• [Set task]:
Render the data below as a JSON list of strings, one string per line, from the line containing "The width and" through the last line of the data. Omit blank lines and leave the pictures out.

• [Data]:
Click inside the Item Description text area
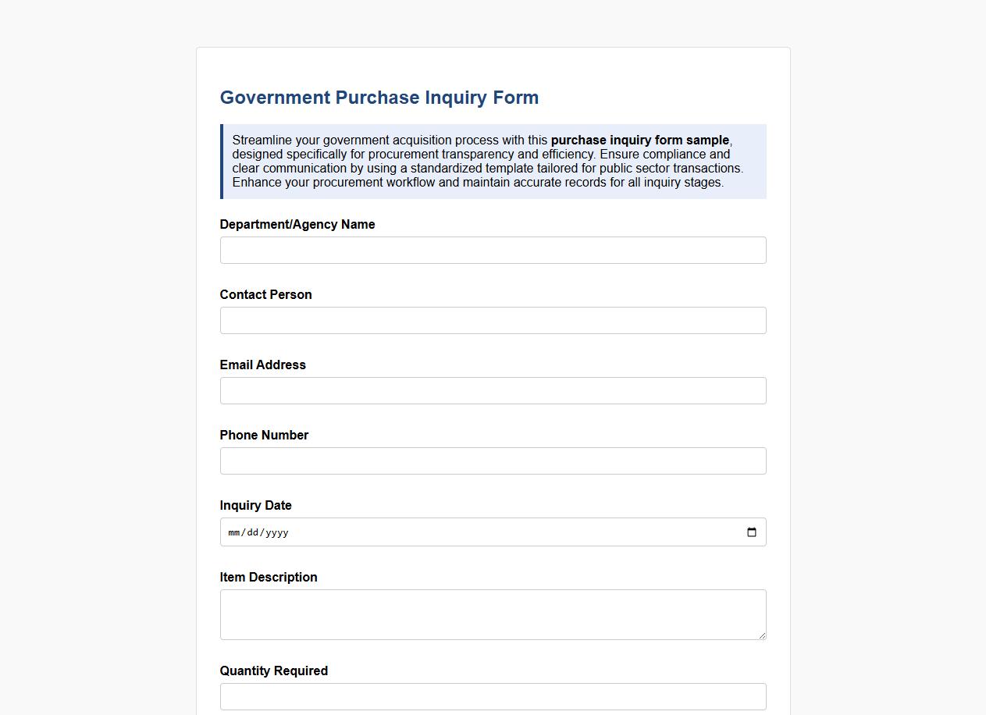 click(x=493, y=614)
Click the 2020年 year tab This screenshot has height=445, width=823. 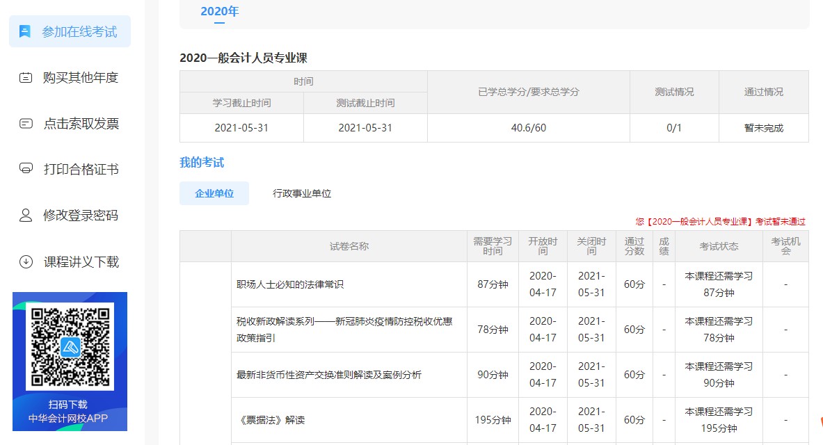[x=218, y=11]
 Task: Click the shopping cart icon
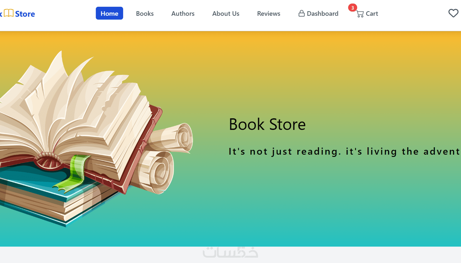[x=360, y=14]
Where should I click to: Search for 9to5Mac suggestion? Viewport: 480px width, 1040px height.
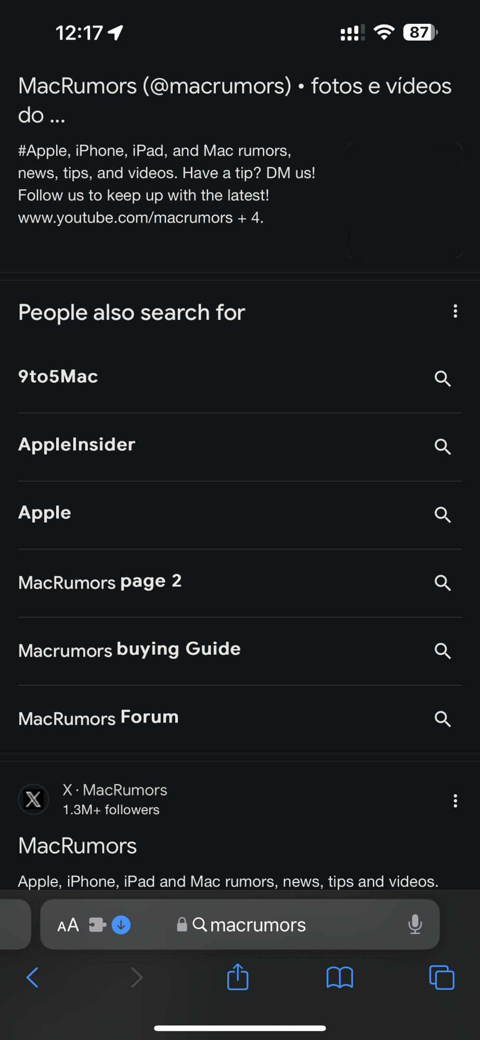click(58, 377)
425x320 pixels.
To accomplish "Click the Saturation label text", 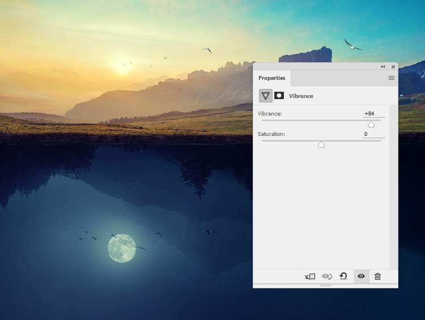I will coord(271,134).
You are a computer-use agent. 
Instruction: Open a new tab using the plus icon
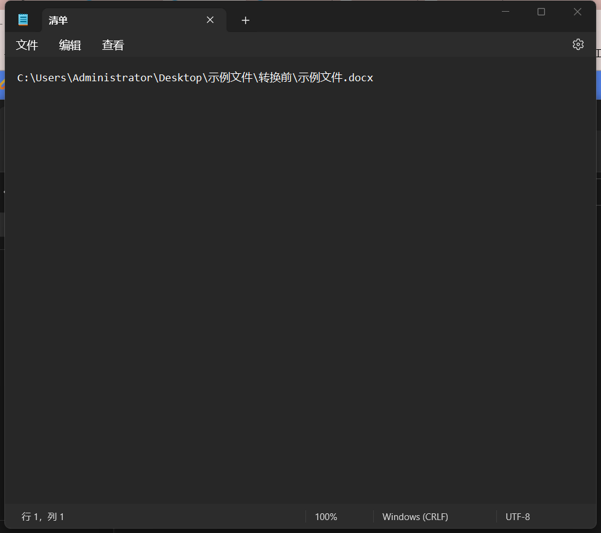(x=245, y=20)
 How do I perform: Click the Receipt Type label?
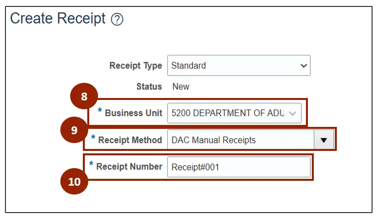pos(135,66)
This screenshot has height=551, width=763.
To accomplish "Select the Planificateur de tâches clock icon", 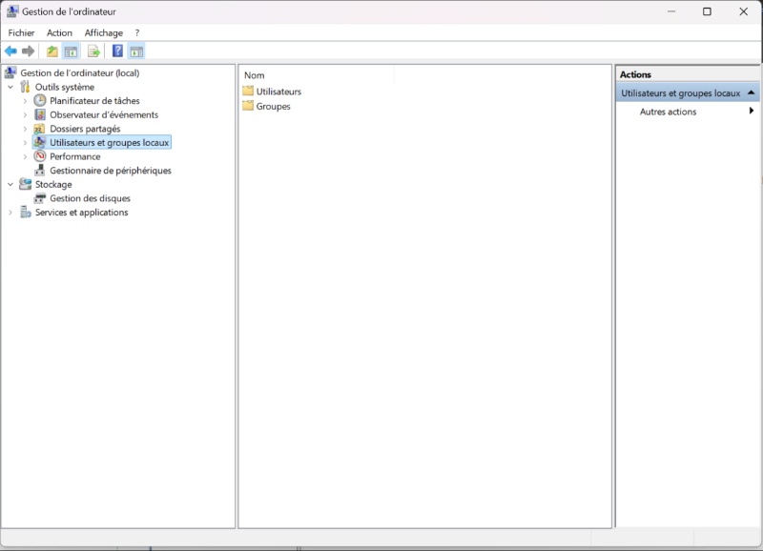I will coord(40,101).
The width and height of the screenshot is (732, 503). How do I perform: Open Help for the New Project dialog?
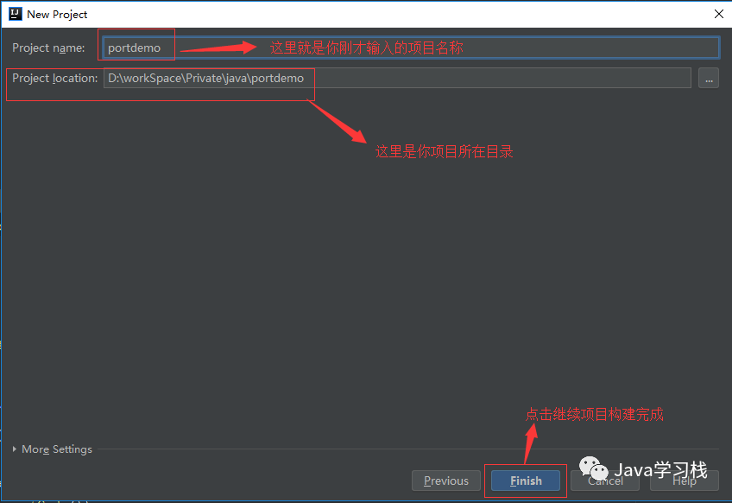point(685,481)
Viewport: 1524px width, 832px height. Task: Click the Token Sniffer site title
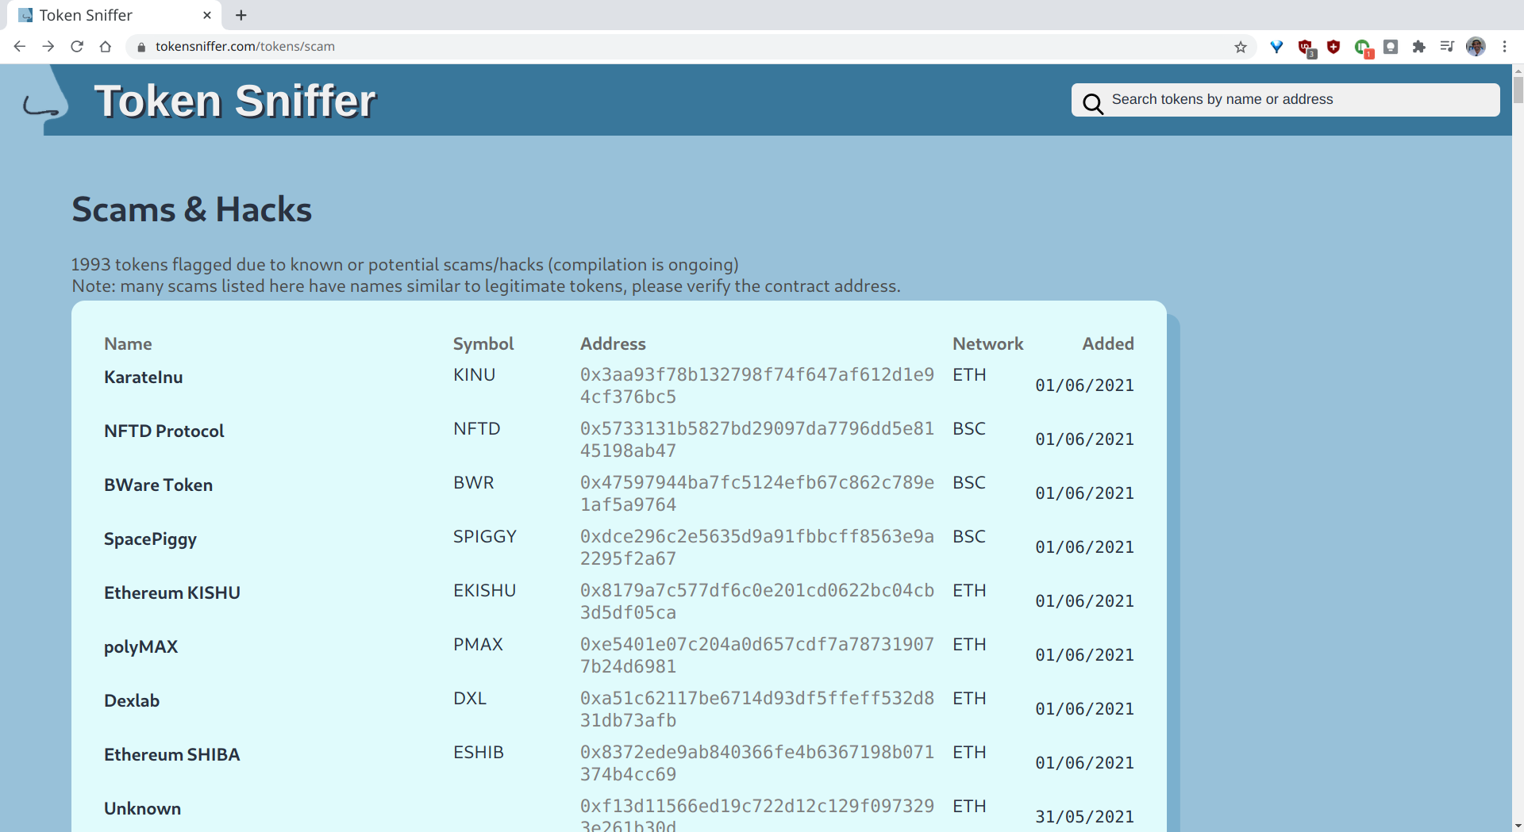pos(235,102)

• [Task answer]:
[
  "The width and height of the screenshot is (732, 503). How do I perform: Open Help for the New Project dialog?",
  "point(685,481)",
  "Viewport: 1524px width, 832px height. Task: Click the Token Sniffer site title",
  "pos(235,102)"
]